Just Say No To College Football–It Is The Fiscally Responsible Action To Take
The best argued column I came across today was written by John Fry, president of Drexel University in Philadelphia. Since I have this idealized notion that higher education should be about EDUCATION the following excerpts from Fry’s column stand out and need to be re-posted.
In the past five years public universities have allocated more than $10.3 billion in student fees and other subsidies to prop up sports programs, according to a November examination by the Huffington Post and the Chronicle of Higher Education. A study released last year by the American Association of University Professors found that athletic spending increased by 25% at public four-year colleges between 2004 and 2011, adjusted for inflation. Funding for instruction and academic support remained nearly flat. The study also found that the median pay for NCAA Division I football head coaches.
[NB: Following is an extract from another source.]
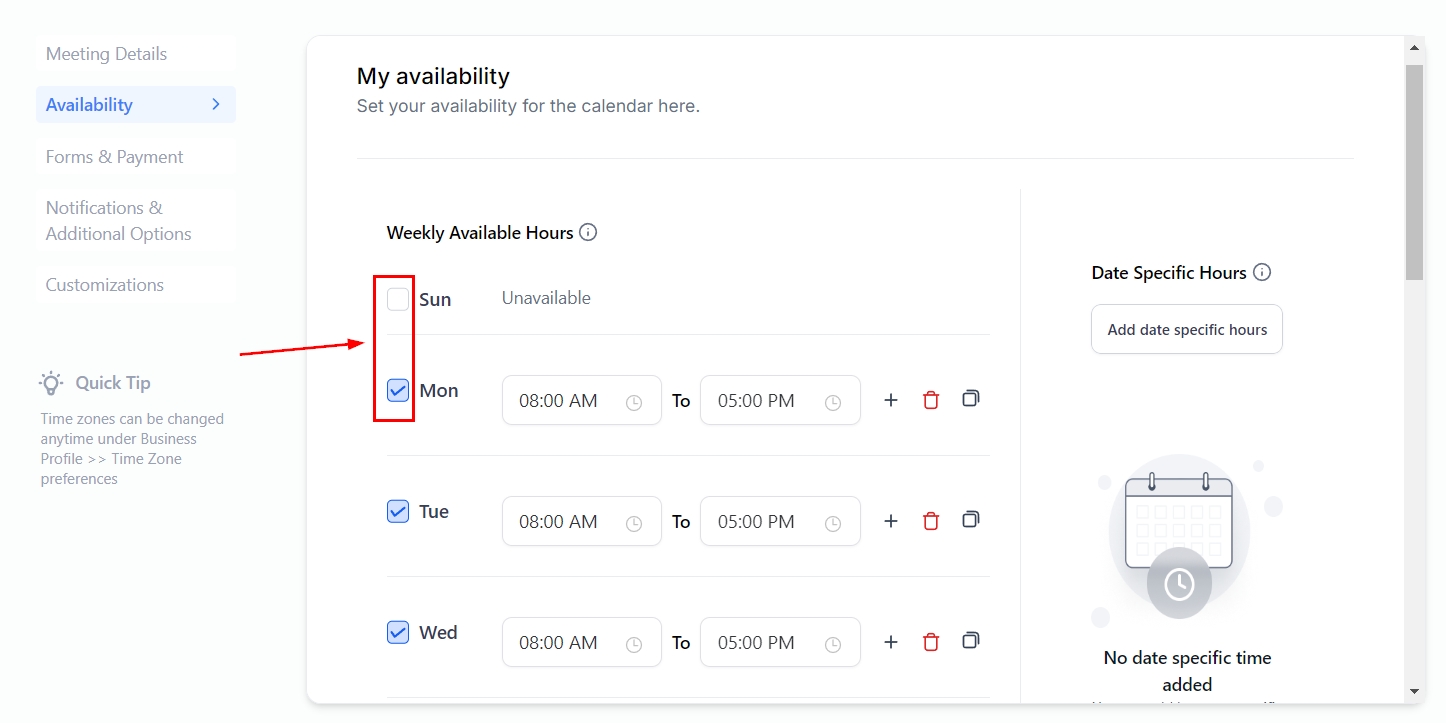Click info icon beside Date Specific Hours
This screenshot has height=723, width=1446.
(x=1262, y=273)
In many states the highest-paid state employee is the head coach of the state university football or basketball team. University of Alabama football coach Nick Saban made $7.2 million last year, about 50 times more than the average pay of a full-time professor. But at least his team returned some revenue to the university.
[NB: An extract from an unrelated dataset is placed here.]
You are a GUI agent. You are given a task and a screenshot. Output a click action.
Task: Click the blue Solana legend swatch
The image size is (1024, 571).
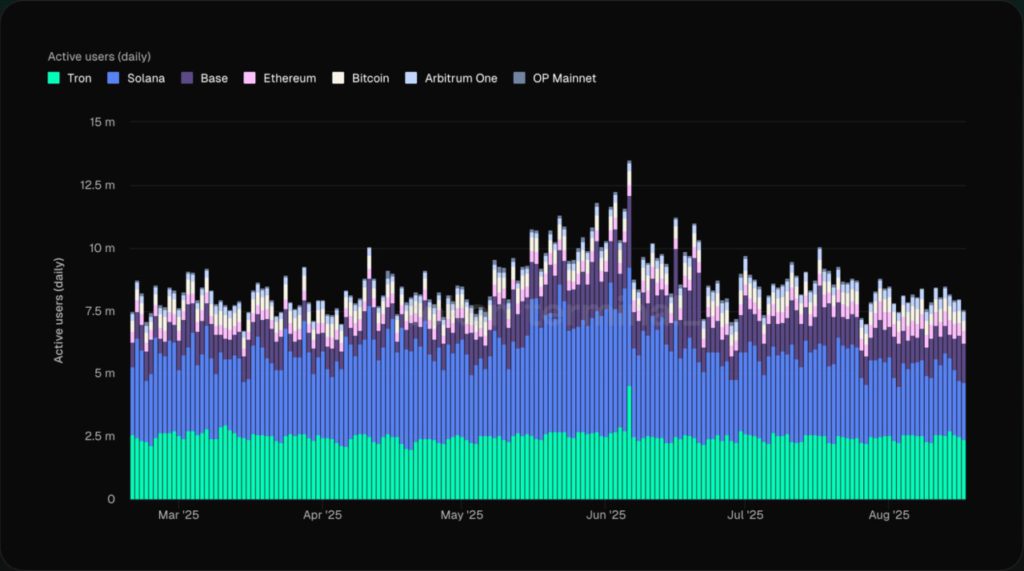click(113, 78)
That is unusual: A NCAA study last year found that only 20 of the nearly 130 university athletic programs in the top-flight Football Bowl Subdivision enjoyed a positive operating margin. The average loss was $17.6 million. These athletic programs wouldn’t survive in the private economy and only function by “taxing” the rest of the university.
Such a scenario may be what led the University of Chicago to drop football in 1939—though it was reinstituted in 1969 at the more low-key level of Division III. In the 1930s Robert Maynard Hutchins, then the university’s president, called college football an “infernal nuisance.” As Hutchins put it: “In many colleges, it is possible for a boy to win 12 letters without learning how to write one.”
Not many presidents today could get away with Hutchins’s candor. Last year University of Alabama at Birmingham President Ray Watts dropped the school’s football program because more than 65% of the $30 million athletic budget came from university funds and student fees. Then came calls for Mr. Watts’ resignation. Six months later the university said football would remain.
Not having a football program turns out to be a major strategic advantage for Drexel. Our student athletes in other sports win conference championships; many of our teams are nationally ranked. Our Division I athletic programs create a strong sense of pride on campus. But we focus entirely and exclusively on our mission: delivering a high-quality education for all students. More universities should feel welcome to join us.